Biodegradative threonine dehydratase. Reduction of ferricyanide by an intermediate of the enzyme-catalyzed reaction.

The threonine-dependent reduction of ferricyanide catalyzed by the purified biodegradative threonine dehydratase of Escherichia coli has been studied. The rate of production of 2-oxobutyrate in the presence of ferricyanide was lower than that found in the absence of ferricyanide. The concentrations of threonine required for half-maximal effects for the reduction of ferricyanide and, in the presence of the dye, for 2-oxobutyrate production, were 3 mM and 9mM, respectively.

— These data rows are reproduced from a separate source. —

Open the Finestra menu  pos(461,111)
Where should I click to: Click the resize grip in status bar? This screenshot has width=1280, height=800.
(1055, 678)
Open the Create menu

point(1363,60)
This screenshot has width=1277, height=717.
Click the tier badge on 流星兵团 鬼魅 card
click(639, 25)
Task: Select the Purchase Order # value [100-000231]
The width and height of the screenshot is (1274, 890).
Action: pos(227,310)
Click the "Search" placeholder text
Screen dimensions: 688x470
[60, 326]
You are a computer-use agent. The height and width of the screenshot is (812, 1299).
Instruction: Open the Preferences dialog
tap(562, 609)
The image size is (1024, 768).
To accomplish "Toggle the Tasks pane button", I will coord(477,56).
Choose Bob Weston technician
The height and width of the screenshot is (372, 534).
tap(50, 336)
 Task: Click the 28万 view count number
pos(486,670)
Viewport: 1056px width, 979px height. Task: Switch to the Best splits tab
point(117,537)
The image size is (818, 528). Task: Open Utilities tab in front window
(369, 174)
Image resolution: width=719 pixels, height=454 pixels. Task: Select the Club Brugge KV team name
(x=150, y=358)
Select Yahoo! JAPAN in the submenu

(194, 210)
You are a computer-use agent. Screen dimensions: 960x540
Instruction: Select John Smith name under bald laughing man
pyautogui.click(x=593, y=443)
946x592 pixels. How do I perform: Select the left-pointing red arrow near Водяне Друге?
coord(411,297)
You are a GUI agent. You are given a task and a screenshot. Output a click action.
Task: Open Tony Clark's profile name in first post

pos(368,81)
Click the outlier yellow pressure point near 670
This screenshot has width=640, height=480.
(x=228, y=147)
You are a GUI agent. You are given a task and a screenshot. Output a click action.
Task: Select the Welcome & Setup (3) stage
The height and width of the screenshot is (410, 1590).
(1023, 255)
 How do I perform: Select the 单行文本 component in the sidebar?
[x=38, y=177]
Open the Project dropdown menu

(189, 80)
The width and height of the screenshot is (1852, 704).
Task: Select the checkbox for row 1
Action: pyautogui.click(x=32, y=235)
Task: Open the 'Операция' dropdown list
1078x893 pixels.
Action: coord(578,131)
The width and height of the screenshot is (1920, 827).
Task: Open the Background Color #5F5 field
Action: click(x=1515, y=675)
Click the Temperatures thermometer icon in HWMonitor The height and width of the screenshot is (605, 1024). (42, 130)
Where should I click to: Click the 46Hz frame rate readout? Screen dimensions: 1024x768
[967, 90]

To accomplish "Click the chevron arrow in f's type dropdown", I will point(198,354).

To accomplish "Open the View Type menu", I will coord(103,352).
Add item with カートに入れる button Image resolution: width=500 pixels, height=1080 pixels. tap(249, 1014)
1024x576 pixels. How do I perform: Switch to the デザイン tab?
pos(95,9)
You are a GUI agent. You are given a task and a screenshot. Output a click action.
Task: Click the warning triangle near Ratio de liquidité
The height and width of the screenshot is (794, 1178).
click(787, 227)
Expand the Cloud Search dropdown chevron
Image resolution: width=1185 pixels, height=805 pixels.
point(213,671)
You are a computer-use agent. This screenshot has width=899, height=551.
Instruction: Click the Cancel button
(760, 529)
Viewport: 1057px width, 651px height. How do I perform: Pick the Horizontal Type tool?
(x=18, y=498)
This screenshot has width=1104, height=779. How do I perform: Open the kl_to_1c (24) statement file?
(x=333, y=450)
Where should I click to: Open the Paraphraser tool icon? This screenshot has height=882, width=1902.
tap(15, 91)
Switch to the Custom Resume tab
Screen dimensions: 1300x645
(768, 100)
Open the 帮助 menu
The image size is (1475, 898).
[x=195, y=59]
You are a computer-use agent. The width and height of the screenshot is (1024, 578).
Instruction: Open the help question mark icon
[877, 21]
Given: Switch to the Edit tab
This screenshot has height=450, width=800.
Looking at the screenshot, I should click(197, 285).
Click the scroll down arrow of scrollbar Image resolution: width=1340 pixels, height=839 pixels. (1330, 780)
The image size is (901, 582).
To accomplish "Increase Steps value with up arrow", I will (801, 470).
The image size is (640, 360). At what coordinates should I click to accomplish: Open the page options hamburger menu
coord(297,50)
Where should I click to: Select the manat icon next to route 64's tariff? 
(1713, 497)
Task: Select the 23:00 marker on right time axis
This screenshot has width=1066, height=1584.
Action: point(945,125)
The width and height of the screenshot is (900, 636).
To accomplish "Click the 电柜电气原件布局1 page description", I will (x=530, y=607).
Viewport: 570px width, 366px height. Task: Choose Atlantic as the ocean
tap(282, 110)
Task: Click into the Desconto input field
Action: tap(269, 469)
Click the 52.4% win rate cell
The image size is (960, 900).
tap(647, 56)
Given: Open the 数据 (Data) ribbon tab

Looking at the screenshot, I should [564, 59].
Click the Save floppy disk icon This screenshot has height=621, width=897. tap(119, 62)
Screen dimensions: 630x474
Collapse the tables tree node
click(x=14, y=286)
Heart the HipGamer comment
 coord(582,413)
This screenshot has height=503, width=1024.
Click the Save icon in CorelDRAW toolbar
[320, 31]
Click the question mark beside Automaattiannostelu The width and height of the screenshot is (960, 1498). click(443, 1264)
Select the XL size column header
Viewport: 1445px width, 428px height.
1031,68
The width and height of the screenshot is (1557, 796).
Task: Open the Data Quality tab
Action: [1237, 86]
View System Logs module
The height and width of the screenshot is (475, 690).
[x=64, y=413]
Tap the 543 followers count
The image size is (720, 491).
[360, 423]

Reduction of ferricyanide was accompanied by evolution of CO2, and even within a very short incubation time with the enzyme, the ratio of ferricyanide reduced over CO2 evolved was approximately 7. Stopping the enzyme activity after a brief exposure to threonine at pH 9.7 resulted in the accumulation of an intermediate (with a half-life of 4 min at 25 degrees C) which formed an adduct with N-ethylmaleimide; the accumulated intermediate, in the absence of N-ethylmaleimide, reduced ferricyanide with concomitant evolution of CO2. We conclude from these results that 2-aminocrotonate is the intermediate which serves as a source of reducing equivalent for ferricyanide, and nonstoichiometric amount of ferricyanide reduction may be attributed to some secondary reactions of ferricyanide with compounds derived from the oxidation product of 2-aminocrotonate.